SELECTED PASSAGE -
★ ★ ★ ★ ★

Behind the Beats: Why This Project?
Ever wondered what makes a song a hit? Is it the beat, the energy, or just pure luck? Spotify’s top tracks from 2000–2019 are full of secrets hidden in plain sight — tempo, danceability, valence, energy, and other audio features all tell a story.
This project dives into two decades of music to decode the trends, moods, and patterns that shaped our playlists. Picture Spotify Wrapped, but powered by data — revealing hits, trends, and how our favourite tracks shaped the soundtrack of two decades.
Want to dig deeper? Checkout the full Jupyter Notebook here: https://github.com/raksha9917/spotify-wrapped-eda/blob/main/SpotifyEDA.ipynb
Tools of the Trade
Behind every great playlist analysis is a solid toolkit. For this project, I leaned on a few Python heavy-hitters to wrangle, clean, and visualise the data:
- Pandas & NumPy 🐼 ➝ The backbone of data analysis. They handled the heavy lifting — from checking for null values to transforming milliseconds into minutes and seconds.
- Matplotlib & Seaborn 📊 ➝ My go-to libraries for plotting. Together, they turned raw numbers into sleek visualisations — bar charts, scatterplots, KDEs, and heatmaps that made trends easy to spot.
- Plotly 🎨 ➝ For interactive charts that make exploring the data feel less like homework and more like a Spotify feature.
- Jupyter Notebook 💻 ➝ The stage where all the analysis happened. It let me write code, test visuals, and narrate the process step by step in one place.
Think of it this way: Pandas organised the playlist, Seaborn/Matplotlib spun the visuals, and Jupyter Notebook was the DJ booth where it all came together.
💡 This setup is lightweight, beginner-friendly, and perfect for EDA projects — no complex deep learning models needed, just smart use of Python’s best libraries.
Data Tune-Up
Before we can decode the hits, we need to meet the data. The dataset spans 2000–2019 and includes Spotify’s top tracks, packed with details on artists, genres, song duration, popularity, and a variety of audio features like danceability, energy, valence, tempo, acoustics, and loudness.

Raw data is like an unmastered track — it needs tuning. I started by checking for missing values and duplicates, making sure every song had its rightful place. Then, I converted the duration from milliseconds to minutes and seconds, because “210000 ms” isn’t exactly playlist-friendly.
To make plotting and analysis smoother, I also created a subset of DataFrames for categories like top genres and minor/major key indicators. Additionally, I simplified labels for plotting for ease of understanding. With the dataset cleaned, organised, and tuned up, we’re ready to explore trends, moods, and hidden patterns that reveal what really makes a song a hit.

★ ★ ★ ★ ★

(Word and element location data)
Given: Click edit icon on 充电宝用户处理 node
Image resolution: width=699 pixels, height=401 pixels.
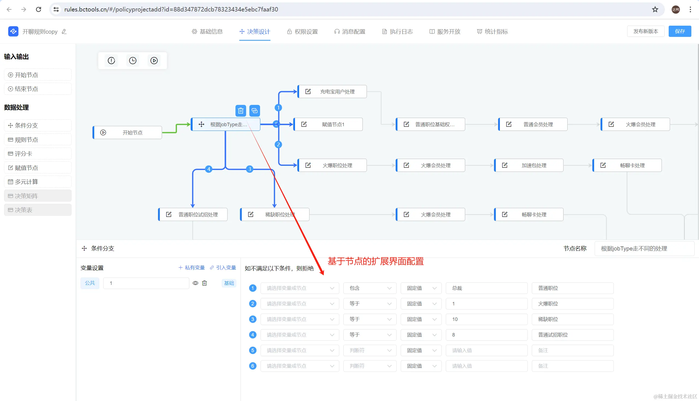Looking at the screenshot, I should (x=308, y=92).
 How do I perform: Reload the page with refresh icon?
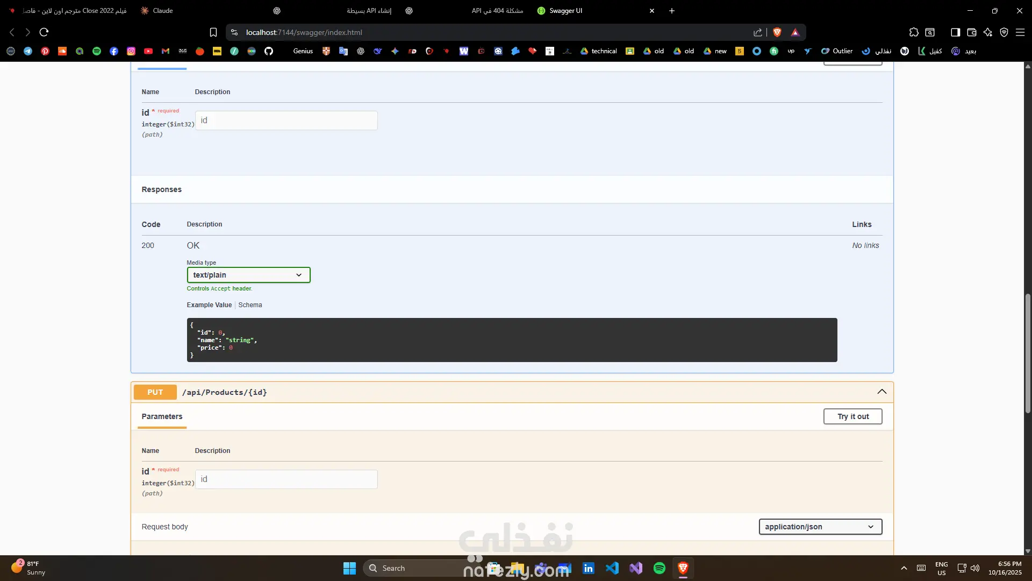tap(44, 32)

★ ★ ★ ★ ★

OBJECTIVE - Resume the write-up on Spotify's top tracks from 2000–2019, starting right after its final sentence.

RESPONSE TO THIS EXERCISE -
Decoding the Charts
With the dataset tuned up and ready, it was time to press play on the analysis. Numbers on their own don’t mean much — but when we turn them into visuals, the story of two decades of music really starts to sing. Here’s what the data revealed:
🎶 Hits Over the Years
Some years cranked out endless bangers, while others were a little quieter. Plotting the number of songs released per year showed how the 2010s in particular were stacked with chart-toppers — a true golden era for streaming playlists.

👑 Who Ruled the Charts?
Certain artists didn’t just appear once — they dominated. From pop icons to rap powerhouses, a few names popped up again and again, proving they weren’t just one-hit wonders but era-defining stars.
Rihanna topped the charts! ✨

⏱ The Shrinking Song
The average song duration tells an interesting story: hits have been getting shorter. Gone are the days of sprawling 5-minute anthems — in the age of streaming, it’s all about quick hooks and replay value.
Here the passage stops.